PROMPT: The complete data, repeated exactly, should form your response.

DATA PROVIDED:
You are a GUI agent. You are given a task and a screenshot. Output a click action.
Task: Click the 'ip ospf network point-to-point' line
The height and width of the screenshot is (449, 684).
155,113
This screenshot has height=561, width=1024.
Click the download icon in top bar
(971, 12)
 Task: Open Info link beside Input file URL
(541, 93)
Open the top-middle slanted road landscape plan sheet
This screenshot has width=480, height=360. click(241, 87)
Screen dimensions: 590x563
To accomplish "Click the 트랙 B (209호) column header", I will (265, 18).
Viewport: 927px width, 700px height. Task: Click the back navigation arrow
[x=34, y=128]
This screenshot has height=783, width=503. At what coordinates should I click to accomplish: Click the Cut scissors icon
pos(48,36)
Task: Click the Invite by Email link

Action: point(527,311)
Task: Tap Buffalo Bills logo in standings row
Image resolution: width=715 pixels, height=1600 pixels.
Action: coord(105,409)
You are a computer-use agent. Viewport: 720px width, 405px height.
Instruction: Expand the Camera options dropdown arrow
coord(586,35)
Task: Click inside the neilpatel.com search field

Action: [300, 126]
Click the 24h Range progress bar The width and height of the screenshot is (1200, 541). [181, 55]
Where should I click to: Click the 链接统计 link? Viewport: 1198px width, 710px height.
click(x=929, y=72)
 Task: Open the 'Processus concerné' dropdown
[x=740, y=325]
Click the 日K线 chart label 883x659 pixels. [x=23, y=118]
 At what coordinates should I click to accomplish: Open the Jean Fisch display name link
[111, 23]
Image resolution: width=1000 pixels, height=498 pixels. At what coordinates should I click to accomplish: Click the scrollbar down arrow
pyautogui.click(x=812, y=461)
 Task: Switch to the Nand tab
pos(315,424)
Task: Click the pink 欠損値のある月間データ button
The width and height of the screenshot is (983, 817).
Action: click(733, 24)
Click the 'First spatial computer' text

EXERCISE RESPONSE:
You are a GUI agent. You are given a task and a screenshot. Output a click action.
Task: Click the 'ip ospf network point-to-point' line
The height and width of the screenshot is (449, 684).
155,113
This screenshot has height=561, width=1024.
Click the download icon in top bar
(971, 12)
 Task: Open Info link beside Input file URL
(541, 93)
Open the top-middle slanted road landscape plan sheet
This screenshot has width=480, height=360. click(241, 87)
Screen dimensions: 590x563
To accomplish "Click the 트랙 B (209호) column header", I will (265, 18).
Viewport: 927px width, 700px height. Task: Click the back navigation arrow
[x=34, y=128]
This screenshot has height=783, width=503. At what coordinates should I click to accomplish: Click the Cut scissors icon
pos(48,36)
Task: Click the Invite by Email link

Action: point(527,311)
Task: Tap Buffalo Bills logo in standings row
Image resolution: width=715 pixels, height=1600 pixels.
Action: coord(105,409)
You are a computer-use agent. Viewport: 720px width, 405px height.
Instruction: Expand the Camera options dropdown arrow
coord(586,35)
Task: Click inside the neilpatel.com search field

Action: [300, 126]
Click the 24h Range progress bar The width and height of the screenshot is (1200, 541). [181, 55]
Where should I click to: Click the 链接统计 link? Viewport: 1198px width, 710px height.
click(x=929, y=72)
 Task: Open the 'Processus concerné' dropdown
[x=740, y=325]
Click the 日K线 chart label 883x659 pixels. [x=23, y=118]
 At what coordinates should I click to accomplish: Open the Jean Fisch display name link
[111, 23]
Image resolution: width=1000 pixels, height=498 pixels. At what coordinates should I click to accomplish: Click the scrollbar down arrow
pyautogui.click(x=812, y=461)
 Task: Switch to the Nand tab
pos(315,424)
Task: Click the pink 欠損値のある月間データ button
The width and height of the screenshot is (983, 817).
Action: click(733, 24)
Click the 'First spatial computer' text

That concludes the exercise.